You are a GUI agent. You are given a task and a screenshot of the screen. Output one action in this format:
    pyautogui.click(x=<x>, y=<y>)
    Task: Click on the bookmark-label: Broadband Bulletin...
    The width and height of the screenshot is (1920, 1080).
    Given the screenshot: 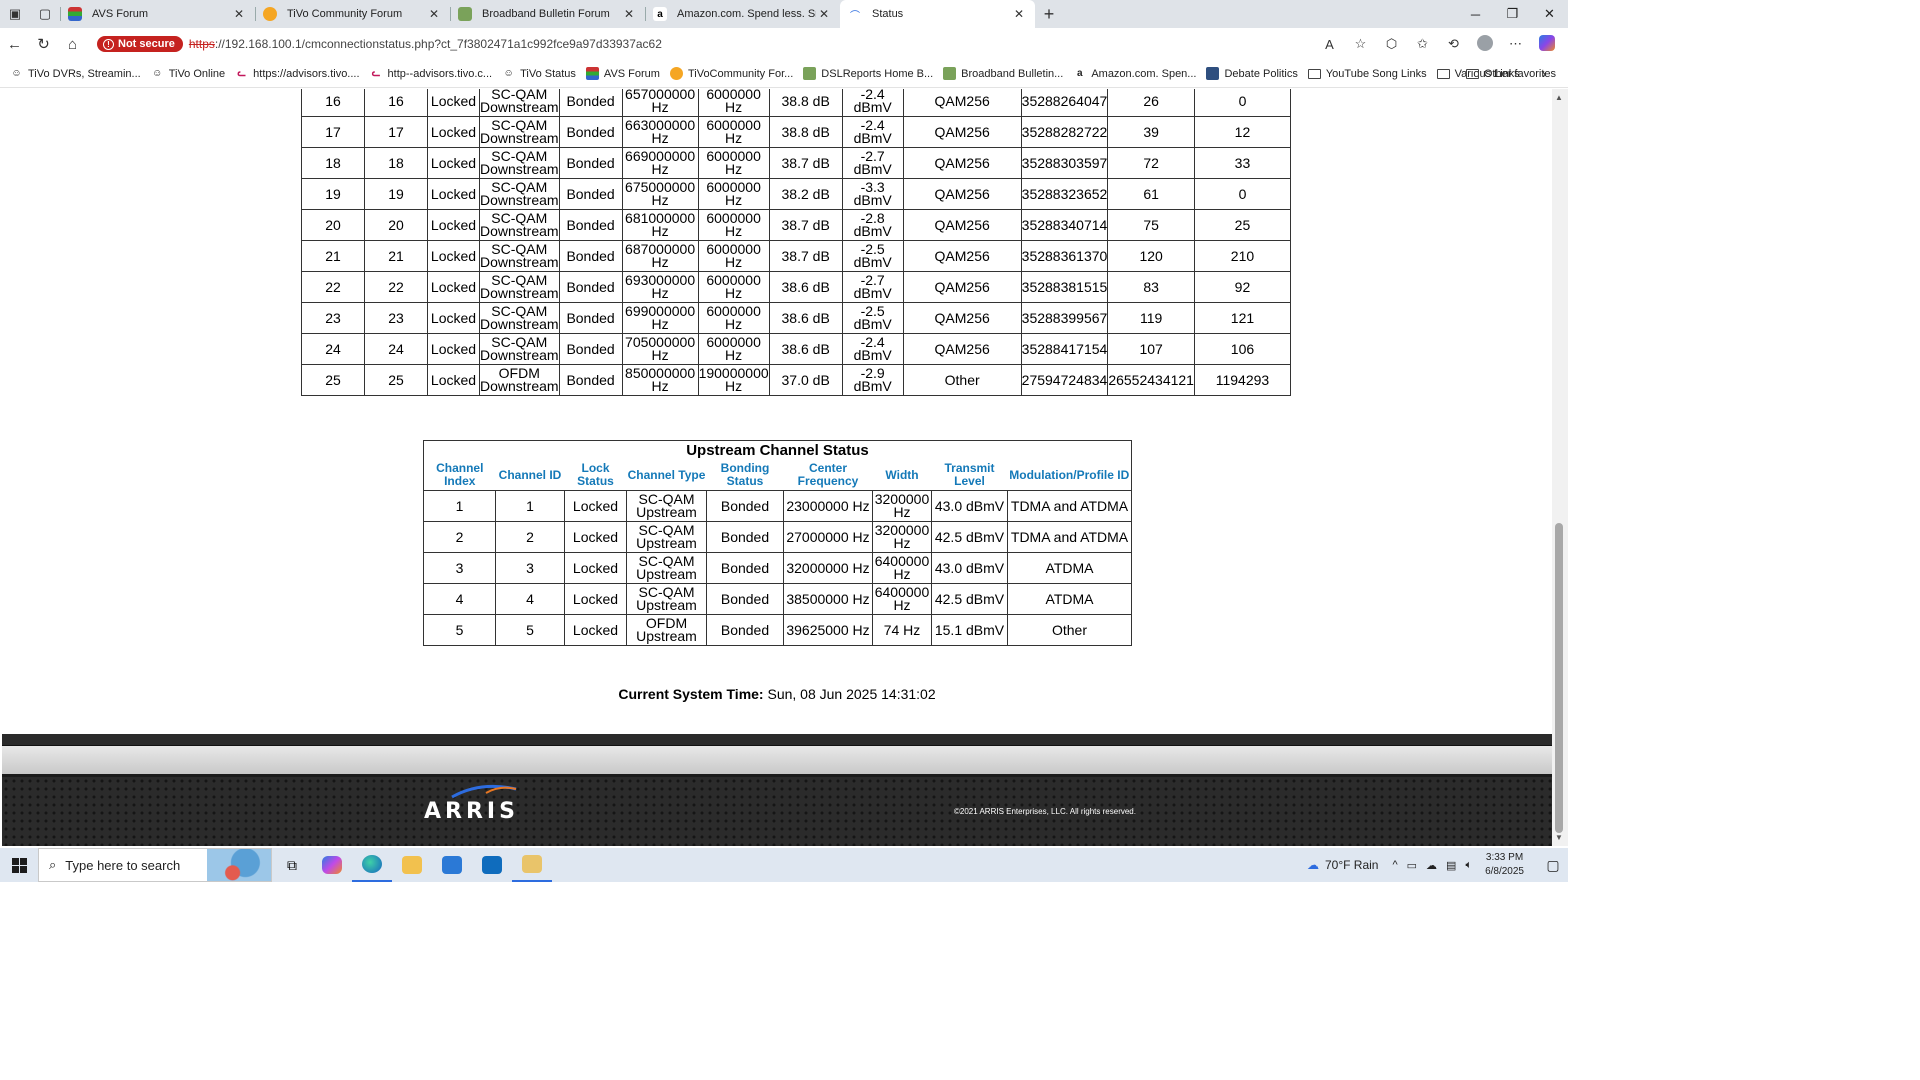 What is the action you would take?
    pyautogui.click(x=1012, y=74)
    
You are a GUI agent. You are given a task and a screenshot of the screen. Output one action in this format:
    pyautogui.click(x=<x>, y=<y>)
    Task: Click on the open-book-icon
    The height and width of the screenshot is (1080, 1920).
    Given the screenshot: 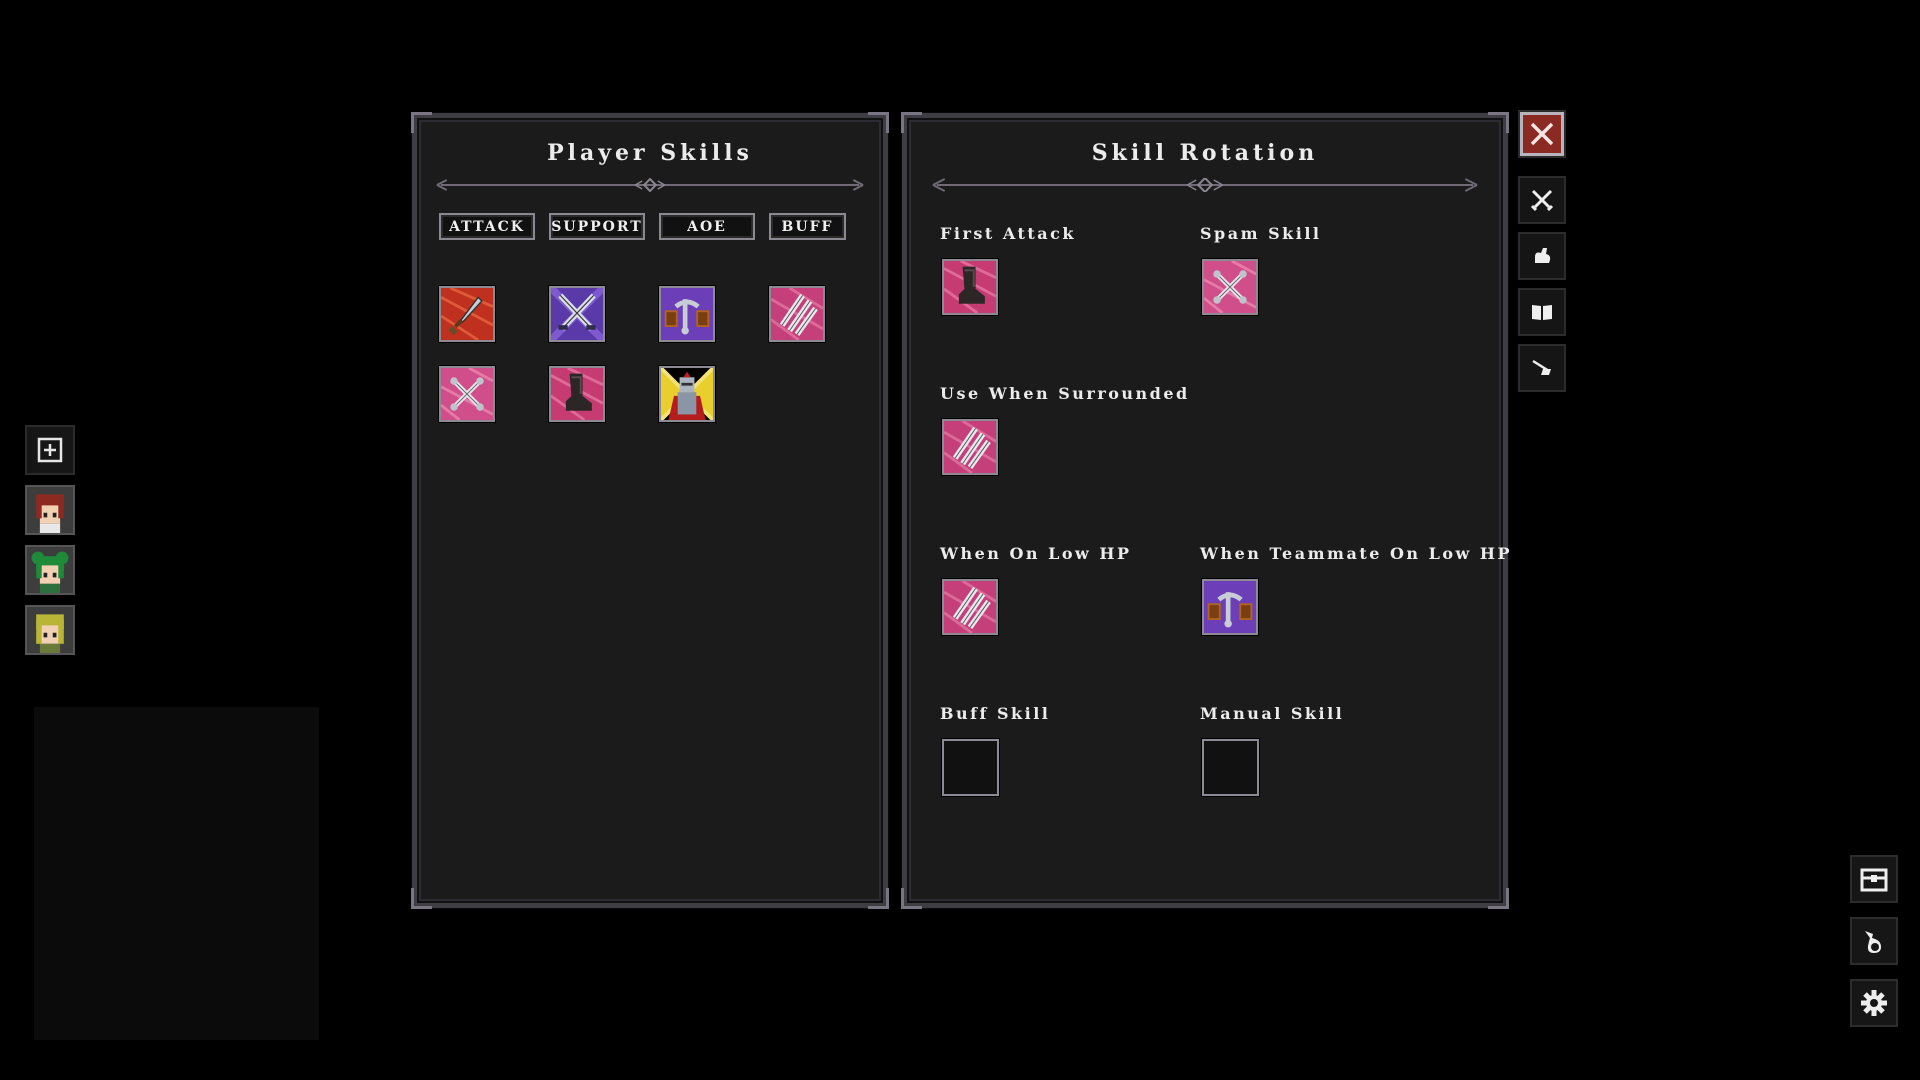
========
ACTIVITY: Print the items from their very first line down to and including the line that contains "The width and", reproducing each line without any change.

ANSWER BOX:
You are a GUI agent. You are given a task and a screenshot of the screen. Output one action in this format:
    pyautogui.click(x=<x>, y=<y>)
    Task: Click on the bookmark-label: Broadband Bulletin...
    The width and height of the screenshot is (1920, 1080).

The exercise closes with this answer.